A group of food and farming organizations has written to senators urging amendments to the Food Safety Modernization Act that would exempt smaller businesses from tracing and record-keeping requirements.
The 103 groups claim that local and state regulations are sufficient to monitor food safety for small food businesses, and they support an exemption from proposed new regulations for food processors with adjusted gross income of less than $500,000 a year, and for producers that sell more than half of their food directly to market.
Judith McGeary, one of the drafters of the letter and president of the Farm and Ranch Freedom Alliance said: “Food safety is a priority for us all, but the requirements of the Senate bill will impose significant expenses and burdens on small farmers and food processors that could well put them out of business. That ultimately hurts food safety, by depriving consumers of the choice to buy local, healthy fresh foods.”
The proposed amendments to the bill were introduced by Senator Jon Tester last week in anticipation that it may soon be given a full hearing in the Senate. Specifically, they urge that smaller food producers and processors should not be required to keep the same detailed records as larger food manufacturers, and to limit traceback requirements.

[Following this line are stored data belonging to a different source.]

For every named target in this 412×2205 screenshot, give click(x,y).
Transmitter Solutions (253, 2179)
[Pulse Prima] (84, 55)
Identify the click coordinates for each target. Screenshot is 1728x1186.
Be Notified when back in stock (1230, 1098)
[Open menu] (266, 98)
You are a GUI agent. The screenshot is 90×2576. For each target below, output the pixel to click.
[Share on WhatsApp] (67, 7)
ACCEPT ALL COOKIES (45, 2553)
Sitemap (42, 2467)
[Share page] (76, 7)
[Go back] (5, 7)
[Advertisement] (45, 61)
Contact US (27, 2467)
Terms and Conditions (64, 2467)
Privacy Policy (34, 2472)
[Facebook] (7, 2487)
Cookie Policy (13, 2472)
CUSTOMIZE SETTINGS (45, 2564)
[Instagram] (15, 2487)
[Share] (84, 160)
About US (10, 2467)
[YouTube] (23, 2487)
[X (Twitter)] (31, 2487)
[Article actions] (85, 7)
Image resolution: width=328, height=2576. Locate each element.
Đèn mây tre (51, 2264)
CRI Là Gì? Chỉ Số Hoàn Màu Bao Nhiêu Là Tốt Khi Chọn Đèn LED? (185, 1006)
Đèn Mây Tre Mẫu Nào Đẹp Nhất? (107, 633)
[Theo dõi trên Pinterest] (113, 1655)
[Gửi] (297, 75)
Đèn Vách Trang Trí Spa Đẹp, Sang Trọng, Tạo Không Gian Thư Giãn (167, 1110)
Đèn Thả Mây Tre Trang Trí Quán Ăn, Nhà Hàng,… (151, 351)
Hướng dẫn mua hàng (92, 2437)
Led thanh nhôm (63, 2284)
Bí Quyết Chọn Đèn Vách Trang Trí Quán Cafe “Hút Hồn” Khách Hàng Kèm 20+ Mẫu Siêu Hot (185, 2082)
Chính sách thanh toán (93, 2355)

“Let’s face it, dangerous food-borne outbreaks don’t start with family agriculture,” Tester said. “Food produced on that scale shouldn’t be subject to the same expensive federal regulations as some big factory that mass produces food for the entire country.”
The bill is currently awaiting a full Senate hearing after passing unanimously through committee in November, but it has been held up by debate on healthcare reform and jobs. If passed, the bill would give the Food and Drug Administration (FDA) the authority to order product recalls, increase the frequency of plant inspections, and require all facilities that manufacture, process, pack or hold food to have risk-based preventive control plans in place to tackle to hazards and prevent adulteration. However, restaurants and most farms are already exempt from this rule. And a clause backed by the House that would have charged food firms $500 a year to help pay for increased inspections has been omitted in the Senate version.
The measures are designed to improve US food safety after the country was hit by a spate of foodborne illness outbreaks. The legislation was sparked by the salmonella outbreak linked to tainted peanut products from the Peanut Corporation of America last year, in which nine people died and more than 700 fell ill.